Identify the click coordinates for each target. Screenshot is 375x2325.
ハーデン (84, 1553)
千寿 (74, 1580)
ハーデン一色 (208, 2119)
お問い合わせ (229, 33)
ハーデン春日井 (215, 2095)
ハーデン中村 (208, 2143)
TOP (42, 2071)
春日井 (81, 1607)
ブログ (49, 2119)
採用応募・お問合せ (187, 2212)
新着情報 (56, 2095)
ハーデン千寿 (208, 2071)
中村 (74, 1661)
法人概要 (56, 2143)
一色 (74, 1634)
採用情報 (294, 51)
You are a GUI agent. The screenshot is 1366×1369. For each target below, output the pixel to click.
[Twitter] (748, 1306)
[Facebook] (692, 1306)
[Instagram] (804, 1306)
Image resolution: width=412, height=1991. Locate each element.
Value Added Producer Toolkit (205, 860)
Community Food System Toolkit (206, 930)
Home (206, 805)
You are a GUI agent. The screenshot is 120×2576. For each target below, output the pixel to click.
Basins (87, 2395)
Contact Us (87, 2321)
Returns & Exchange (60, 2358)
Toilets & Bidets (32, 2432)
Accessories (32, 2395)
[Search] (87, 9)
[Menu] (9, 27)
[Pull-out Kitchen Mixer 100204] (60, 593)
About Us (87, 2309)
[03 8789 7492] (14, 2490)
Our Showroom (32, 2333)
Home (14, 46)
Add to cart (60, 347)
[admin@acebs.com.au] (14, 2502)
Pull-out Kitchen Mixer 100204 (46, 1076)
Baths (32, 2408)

--

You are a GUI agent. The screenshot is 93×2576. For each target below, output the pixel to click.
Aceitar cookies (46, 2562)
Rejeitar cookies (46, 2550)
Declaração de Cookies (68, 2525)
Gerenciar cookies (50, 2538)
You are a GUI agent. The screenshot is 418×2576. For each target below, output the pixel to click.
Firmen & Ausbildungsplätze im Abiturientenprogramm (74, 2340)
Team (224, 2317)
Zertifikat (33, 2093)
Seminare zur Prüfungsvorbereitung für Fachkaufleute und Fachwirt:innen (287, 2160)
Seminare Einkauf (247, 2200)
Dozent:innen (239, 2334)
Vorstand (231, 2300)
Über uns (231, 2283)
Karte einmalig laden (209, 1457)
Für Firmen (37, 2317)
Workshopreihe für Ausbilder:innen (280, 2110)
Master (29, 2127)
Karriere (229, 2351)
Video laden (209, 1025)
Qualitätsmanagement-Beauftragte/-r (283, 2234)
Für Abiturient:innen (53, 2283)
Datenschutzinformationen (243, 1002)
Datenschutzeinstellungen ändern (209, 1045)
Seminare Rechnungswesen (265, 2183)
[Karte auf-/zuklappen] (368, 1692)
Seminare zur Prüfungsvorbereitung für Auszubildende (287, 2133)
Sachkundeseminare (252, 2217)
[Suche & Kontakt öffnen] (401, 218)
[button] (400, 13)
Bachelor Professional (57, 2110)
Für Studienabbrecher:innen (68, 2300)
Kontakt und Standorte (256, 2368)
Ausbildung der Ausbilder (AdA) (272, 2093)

→ **Task details**:
Reproduce exactly, and only, the part of the listing above that begins at the line with "Aceitar cookies (46, 2562)" and goes on through the line with "Ausbildung der Ausbilder (AdA) (272, 2093)".

→ **Result**:
Aceitar cookies (46, 2562)
Rejeitar cookies (46, 2550)
Declaração de Cookies (68, 2525)
Gerenciar cookies (50, 2538)
You are a GUI agent. The screenshot is 418×2576. For each target below, output the pixel to click.
Firmen & Ausbildungsplätze im Abiturientenprogramm (74, 2340)
Team (224, 2317)
Zertifikat (33, 2093)
Seminare zur Prüfungsvorbereitung für Fachkaufleute und Fachwirt:innen (287, 2160)
Seminare Einkauf (247, 2200)
Dozent:innen (239, 2334)
Vorstand (231, 2300)
Über uns (231, 2283)
Karte einmalig laden (209, 1457)
Für Firmen (37, 2317)
Workshopreihe für Ausbilder:innen (280, 2110)
Master (29, 2127)
Karriere (229, 2351)
Video laden (209, 1025)
Qualitätsmanagement-Beauftragte/-r (283, 2234)
Für Abiturient:innen (53, 2283)
Datenschutzinformationen (243, 1002)
Datenschutzeinstellungen ändern (209, 1045)
Seminare Rechnungswesen (265, 2183)
[Karte auf-/zuklappen] (368, 1692)
Seminare zur Prüfungsvorbereitung für Auszubildende (287, 2133)
Sachkundeseminare (252, 2217)
[Suche & Kontakt öffnen] (401, 218)
[button] (400, 13)
Bachelor Professional (57, 2110)
Für Studienabbrecher:innen (68, 2300)
Kontakt und Standorte (256, 2368)
Ausbildung der Ausbilder (AdA) (272, 2093)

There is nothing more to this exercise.